The fact is that the employer, paying fees, compensations and implementing other methods of settlements with performers, also has obligations to transfer fees - all but contributions to the Social Insurance Fund. Thus, the tax burden on the employer in a civil contract will be lower by only 2.9%.

civil contract contributions

The structure of the civil contract

Consider what a civil contract may look like.The sample structure of the corresponding document, as a rule, has very few elements of similarity with labor contracts. To a greater extent, it will be similar to civil (typical, for example, for the commercial sphere) agreements.

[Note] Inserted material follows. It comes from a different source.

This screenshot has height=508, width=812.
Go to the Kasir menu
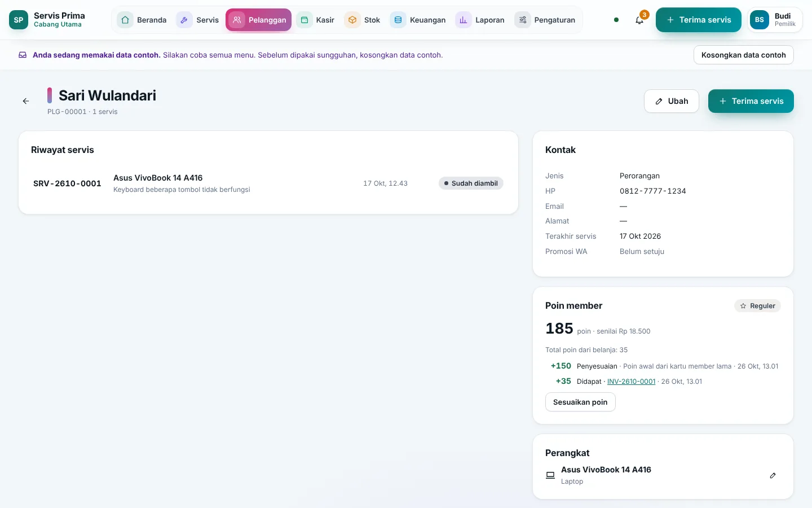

In Russian practice, the type of agreement under consideration is often called a contract. That is, an employee employed by the company under civil standards will in this case be considered a contractor. However, this, as noted by lawyers, is not important. Of course, it is desirable that the terms included in the form of a civil contract correlate with the content of the work. That is, if we are talking about a contract, then, probably, this term is best used, for example, in the construction industry or in the field of repair services.

A civil contract, the model of the structure of which we are currently considering, may look as follows:

 civil contract

Thus, in the title of the document we write "contract agreement", and in the preamble we reflect that such and such a customer on the one hand and such and such a citizen on the other ("contractor") have concluded a contract.

In the subject matter of the agreement, we reflect that the customer instructs, and the contractor agrees to perform a certain range of services (can be replaced by a list of works) and list the necessary items, as well as the timing of their implementation. Some lawyers also recommend that the contract include provisions according to which, upon completion of work (upon the provision of services), the contract terminates. Of course, the actual format for determining the terms may be different than the one that contains the civil law agreement (the sample is presented in the article).

The most important clause of the agreement states that the customer agrees to timely accept the results of the contractor's work and make payment. The criterion for fixing admission may be the signing of an additional act, as well as determining the conditions for the acceptance of work in certain provisions of the contract.

It can be noted that the clauses in the civil law contract are fairly standard for many other types of transactions. They reflect the responsibility of the parties, their rights and obligations, cost issues, as well as the procedure for resolving disputes. At the end of the document, the legal addresses of the customer and contractor are registered, signatures are put.

The differences are in the legal nature

Of course, the form of civil contract that we have considered is one of the simplest. However, on his example, we can see that the key provisions of the relevant contracts as a whole predetermine his unconditional membership in civil, and not labor, legislation. We will not find language reflecting the need for the contractor to appear at the object belonging to the employer - an office or, for example, the place of construction of a building. There are also no provisions reflecting the obligations of the employer to pay salaries regularly - the corresponding remuneration is transferred only upon completion of work, which, of course, meets the criteria prescribed in the contract.

Thus, no matter how similar the two types of contracts under consideration - labor and civil law - in form, content and legal nature, they are still very different. This fact, as many lawyers believe, has become one of the factors in the adoption by the state of relevant laws requiring employers to distinguish between approaches to formalizing labor relations with individuals. As we noted above, the employing company is not entitled to conclude a civil contract with a person if the essence of his activity is more suitable for the criteria defined and fixed in the Labor Code of the Russian Federation.